Two recent attacks highlight the continuing terrorist threat to Kenya. On March 23, gunmen shot up services at a church near Mombasa, killing six. Just over a week later, an explosion
in Nairobi’s Somali neighborhood of Eastleigh that a Red Cross official
described as a “deliberate attack” killed six people and wounded
eighteen. But the most dramatic example of the threat terrorism poses to
Kenya famously occurred in the fall of 2013, when terrorists affiliated
with the Somali militant group al-Shabaab, an official al-Qaeda affiliate
since February 2012, launched a brazen attack on the upscale Westgate
Mall in the heart of Kenya’s capital, Nairobi. The routine hustle and
bustle of shopping was interrupted by the sounds of gunfire as attackers
swept through, shooting
mall patrons in the head as they did. The attackers retreated with
hostages and forced authorities into a standoff that dragged out over
the course of 4 days, killing at least 67 and injuring more than 175.

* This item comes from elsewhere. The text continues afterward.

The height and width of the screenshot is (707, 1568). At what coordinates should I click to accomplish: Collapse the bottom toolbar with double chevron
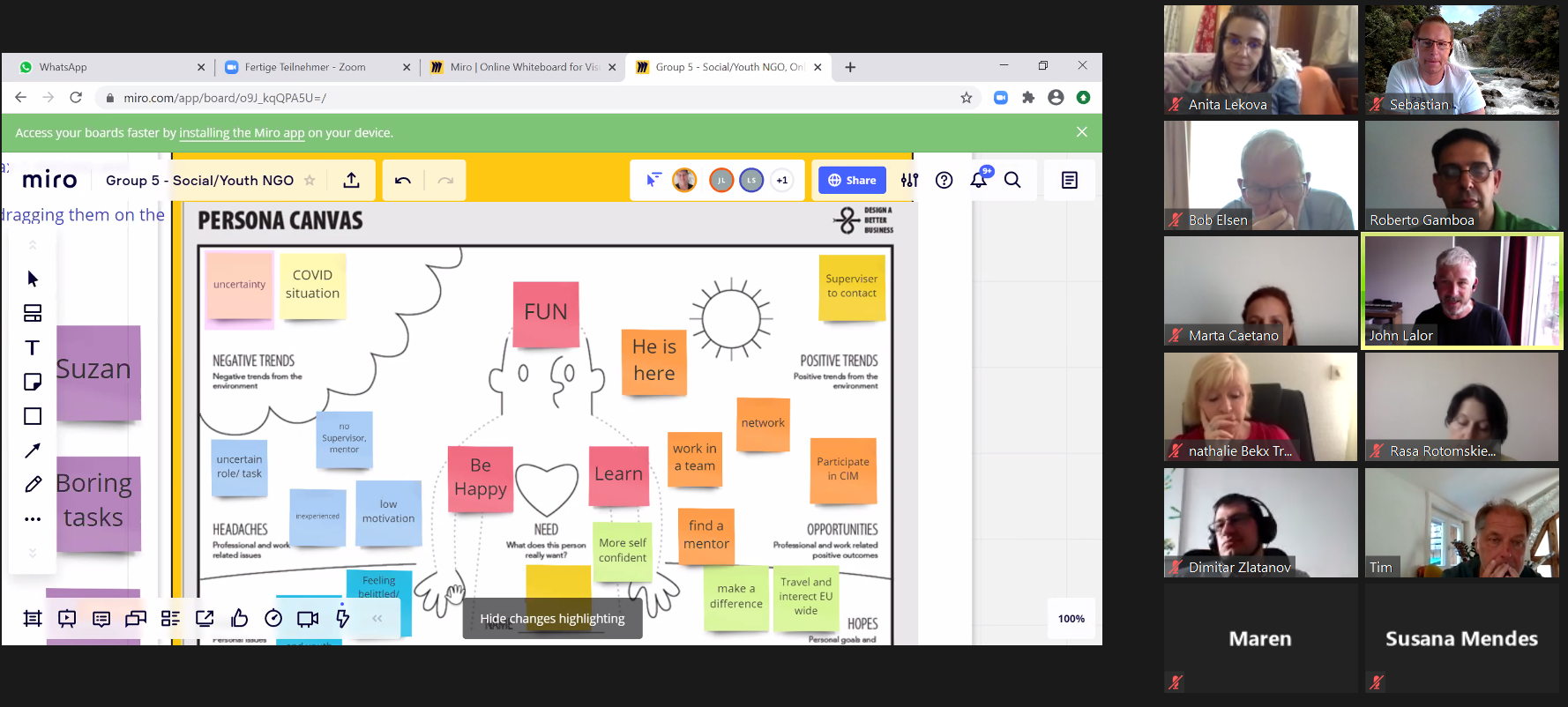(377, 619)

Analysts’ response to this attack points to the difficulties of
interpreting clandestine non-state actors: informed observers had
diametrically opposed views of what the Westgate Mall attack meant for
Shabaab’s future. It is clear that the group had experienced a
noticeable decline since its 2009-10 peak, from acting as southern
Somalia’s dominant military force and governing broad swathes of
territory to losing its final urban stronghold of Kismayo on 2 October
2012. But did the deadly Westgate attack signal al-Shabaab’s resurgence?

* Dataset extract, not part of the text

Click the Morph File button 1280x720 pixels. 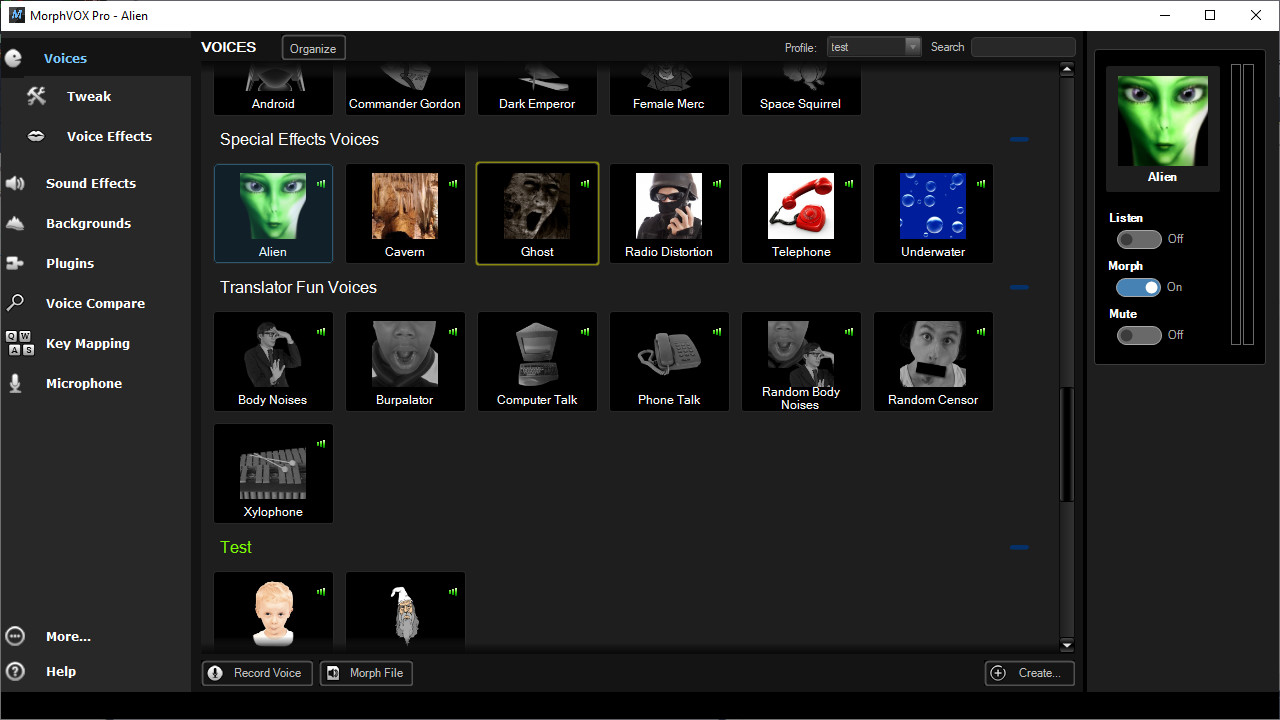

Some analysts believed that the attack was sign of weakness. Ken
Menkhaus, a respected Somalia specialist in Davidson College’s political
science department, described
the attack as “an act of desperation by a jihadi group beset by
internal power struggles and plummeting support.” Other observers viewed
the Westgate attack as a sign of al-Shabaab’s strength; Scott F. Mann wrote in Small Wars Journal that al-Shabaab had “proven its resilience and ambition, as well as the tremendous growth in its capabilities.”
Here, we analyze what can be discerned about the current shape of
al-Shabaab’s insurgency from data about all al-Shabaab-related attacks
that have been conducted between the group’s loss of its Kismayo
stronghold and the end of February 2014. We draw from a Foundation for
Defense of Democracies database that attempts to chronicle every
reported al-Shabaab-linked attack carried out since al-Shabaab was
encircled in Kismayo and stood on the verge of losing the city; the
database draws from both the English-language and also the
Somali-language press.
The Current Shape of al-Shabaab’s Insurgency
Several interesting aspects of al-Shabaab’s insurgency can be
discerned based on our data. First, the external evidence does not
support a maximalist or minimalist interpretation of Shabaab’s strength.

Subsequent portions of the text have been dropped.